> Records for this task:

◆ ◆ ◆

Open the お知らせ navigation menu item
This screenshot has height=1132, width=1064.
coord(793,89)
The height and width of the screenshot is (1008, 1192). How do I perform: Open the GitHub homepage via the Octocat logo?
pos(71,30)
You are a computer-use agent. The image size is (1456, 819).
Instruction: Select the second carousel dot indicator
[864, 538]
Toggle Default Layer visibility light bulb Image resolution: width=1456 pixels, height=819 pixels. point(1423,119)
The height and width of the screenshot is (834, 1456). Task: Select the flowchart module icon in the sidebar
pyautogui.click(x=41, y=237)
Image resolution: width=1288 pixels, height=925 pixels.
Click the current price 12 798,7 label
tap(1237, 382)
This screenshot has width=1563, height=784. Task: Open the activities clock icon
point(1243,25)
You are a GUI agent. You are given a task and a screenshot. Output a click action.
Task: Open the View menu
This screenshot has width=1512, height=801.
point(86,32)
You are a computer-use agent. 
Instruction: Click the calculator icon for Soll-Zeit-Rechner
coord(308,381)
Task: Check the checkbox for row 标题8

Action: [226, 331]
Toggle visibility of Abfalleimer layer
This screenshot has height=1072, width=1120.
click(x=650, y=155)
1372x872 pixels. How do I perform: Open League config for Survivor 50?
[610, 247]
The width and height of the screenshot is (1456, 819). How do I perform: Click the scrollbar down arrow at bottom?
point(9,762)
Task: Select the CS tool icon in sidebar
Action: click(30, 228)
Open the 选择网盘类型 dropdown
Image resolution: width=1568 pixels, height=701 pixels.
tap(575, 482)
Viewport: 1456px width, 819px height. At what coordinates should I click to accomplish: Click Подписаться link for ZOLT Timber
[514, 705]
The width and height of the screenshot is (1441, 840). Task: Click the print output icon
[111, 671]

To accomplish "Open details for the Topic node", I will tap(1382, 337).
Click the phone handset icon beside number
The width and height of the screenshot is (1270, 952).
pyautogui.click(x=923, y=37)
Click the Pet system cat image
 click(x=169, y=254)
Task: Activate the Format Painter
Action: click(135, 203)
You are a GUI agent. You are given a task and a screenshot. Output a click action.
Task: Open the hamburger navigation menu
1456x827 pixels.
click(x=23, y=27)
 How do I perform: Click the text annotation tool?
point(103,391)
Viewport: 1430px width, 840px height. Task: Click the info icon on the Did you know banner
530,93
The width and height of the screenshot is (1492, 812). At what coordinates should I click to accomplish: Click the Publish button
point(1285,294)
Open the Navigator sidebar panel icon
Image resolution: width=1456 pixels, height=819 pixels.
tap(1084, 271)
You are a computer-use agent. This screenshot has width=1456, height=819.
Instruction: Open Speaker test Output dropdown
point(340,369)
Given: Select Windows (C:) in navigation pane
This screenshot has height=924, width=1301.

◆ ◆ ◆

> Exercise objective: Filter the records down to the lines containing the word "computer", and copy those.

> Result for this task:
You are a computer-use agent. The image size is (1456, 819).
You are a computer-use agent. 
You are a computer-use agent. This screenshot has width=1456, height=819.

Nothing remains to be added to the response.